The survey report says it is evident that during floods people in Sylhet division have to live somewhere other than their own households, in a much greater number compared to their counterparts in the seven other divisions of the country.
Dr Shahnaz Arefin, secretary of the Statistics and Informatics Division of the Planning Ministry, said she expected these findings to guide future planning in Bangladesh.
After one of the worst floods in 2022, a substantial part of Sylhet once again went underwater during flash floods this June.
In a June 20 report, the European Commission's Directorate-General for European Civil Protection and Humanitarian Aid Operations (ECHO) said: “Nearly 30,000 people moved to shelter centres while many families were seen wandering in northeastern Bangladesh. Only in Sylhet district, almost 75% of areas, including 23 wards of the city and 1,548 villages in 13 Upazilas, have been flooded, directly affecting over 825,000 people. In Sunamganj district, flooding affected 560,000 people.”
In a follow-up report on June 21, ECHO stated: “Continuous heavy rainfall inside the country over the past three days and onrushing water from upstream have flooded the northeast haor region of Bangladesh. Sylhet and Sunamganj districts have experienced 242mm and 223mm of rainfall, respectively, already exceeding the monthly average.
“Almost 75% of Sylhet district is now flooded, with more than half of the crops and paddy fields in the region submerged under water, likely to have lasting impacts on people’s food security.”
According to the Sylhet district administration, 957,448 people were trapped in floodwaters and 21,786 people were staying in shelters as of June 19.
Not much done to save Sylhet’s flood-hit people
For years, rivers in northeastern Bangladesh, at the recipient end of upstream heavy flows from across the border, have accumulated silts with their river beds gradually silted up, reducing their capacities to hold and discharge monsoon onrush and heavy rainfalls.
Continuous elevation of riverbeds both in the Surma and Kushiyara rivers and their source river Barak in India has reduced their water-holding capacities, overflowing and flooding hundreds of villages in the catchment during floods.
On top of it, some experts also assign unscientific infrastructure development in the greater haor zone as a reason behind flood agony in Sylhet division.
Every time Sylhet experiences higher magnitude deluges, ministers promise river dredging to mitigate the crises faced by the people living in the region.
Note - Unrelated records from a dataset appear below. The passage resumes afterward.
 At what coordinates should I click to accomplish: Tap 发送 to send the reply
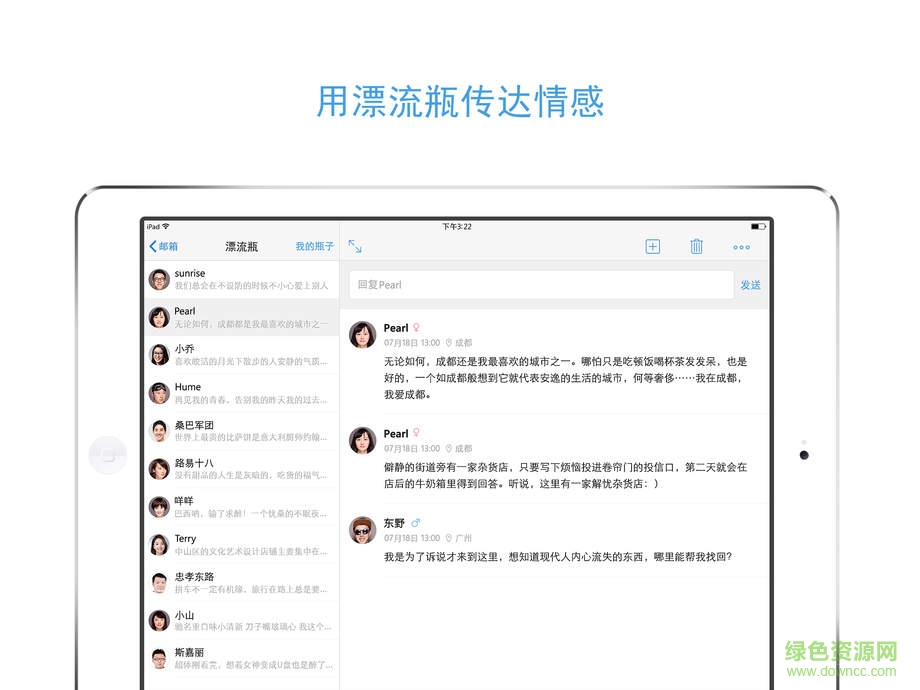(x=751, y=285)
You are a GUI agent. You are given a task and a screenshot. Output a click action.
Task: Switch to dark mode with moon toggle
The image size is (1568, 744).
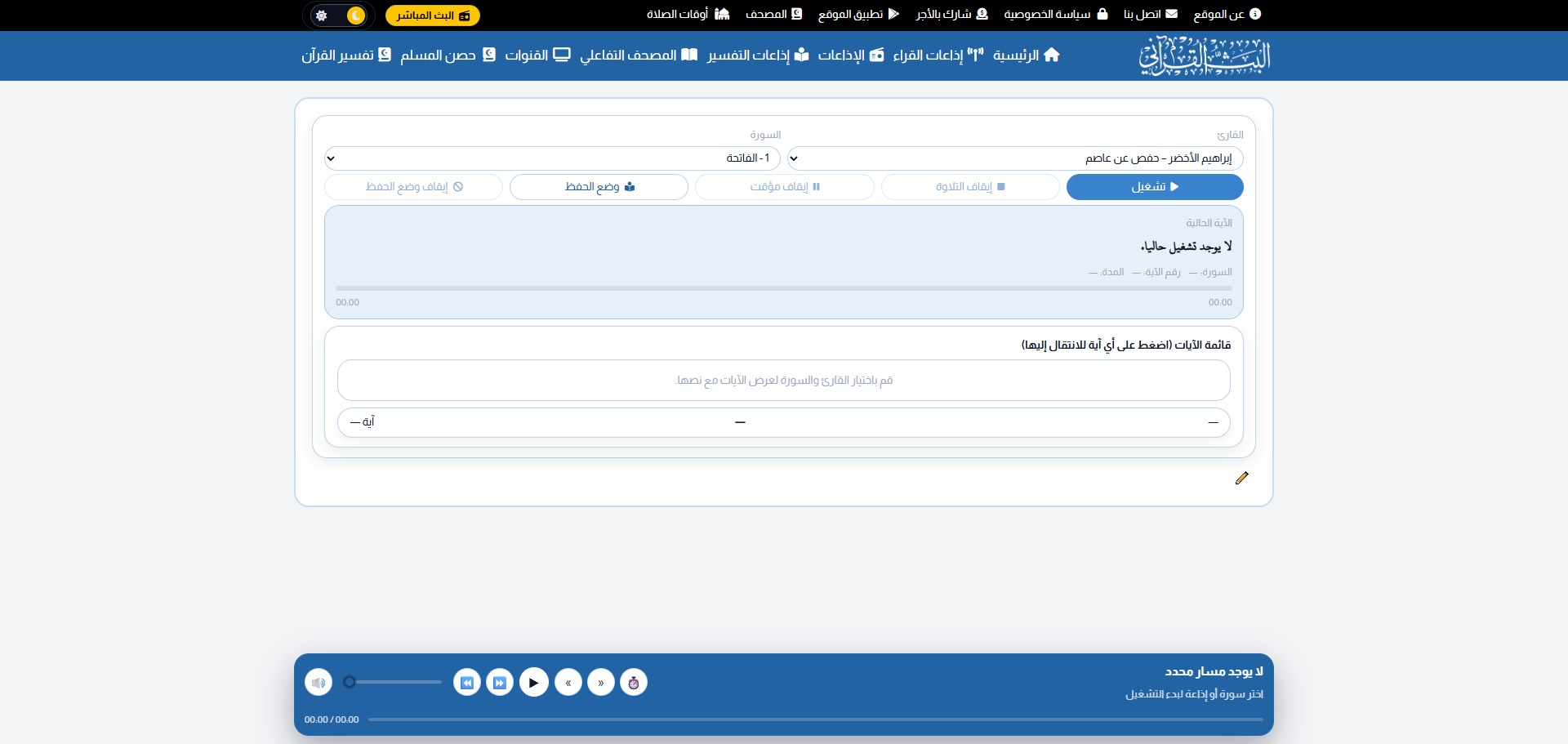(355, 16)
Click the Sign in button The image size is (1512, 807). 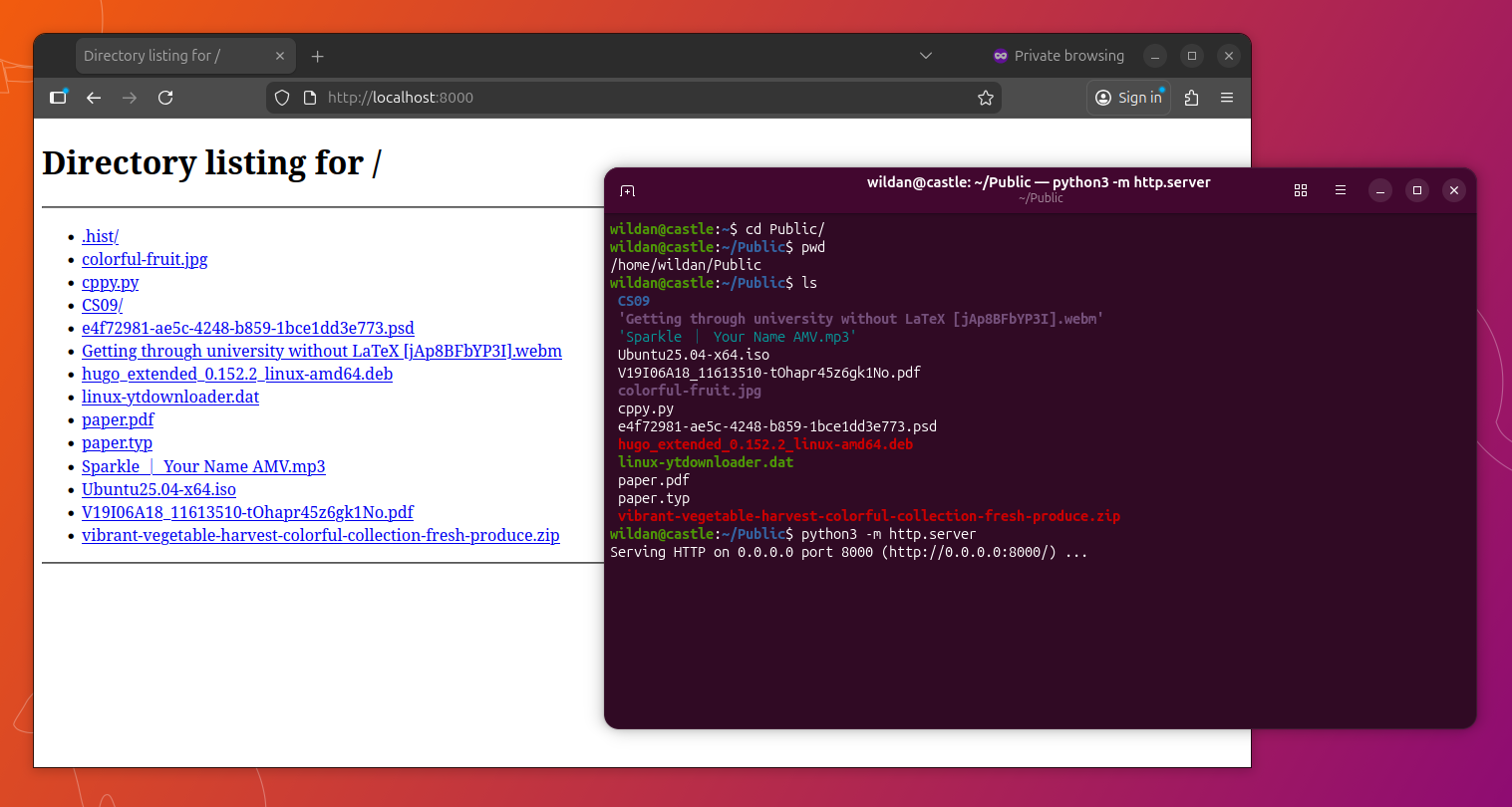click(x=1129, y=98)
But things do not move much.
At the height of the 2022 floods, then-foreign minister Dr AK Abdul Momen, whose Sylhet residence was also underwater, visited the district and said the Surma and Kushiara rivers in Sylhet would be dredged to restore their navigability and prevent floods. During his May 2022 Sylhet visit, Momen said: “The bed of the two main rivers of Sylhet – Surma and Kushiyara – has been filled. We have plans to dredge the river before the next monsoon.”
After over two years, following another severe flooding in Sylhet, State Minister for Water Resources Zaheed Farooque said on June 20 that the government would take steps to dredge the Surma River to protect Sylhet city from early floods.
Water from upstream brought silt that obstructed the river's normal flow, said the minister. "We have talked to the engineers to start the dredging of the Surma River soon," he said.
But in reality, the dredging project for Sylhet's two main rivers has long been stuck in files. Though there was a plan to dredge the rivers to a depth of 4.3 metres and a width of 90 metres, the Surma-Kushiyara Capital Dredging Project has not entered the implementation phase even after four years.
According to the Bangladesh Inland Water Transport Authority (BIWTA), the five-year project aims to dredge 18 rivers in the region including the Surma and Kushiyara simultaneously with an estimated total cost of Tk1,675 crore. But it is still lying with the Finance Ministry for approval.
BIWTA officials say once it is cleared by finance and then the planning ministry, the project will be presented to and hopefully passed by the Executive Committee of the National Economic Council (Ecnec).
Despite initial enthusiasm for dredging following the floods of 2022, the people of Sylhet are disappointed that the project has not yet started, and the severity of this year’s floods is attributed to the failure to carry out dredging on time.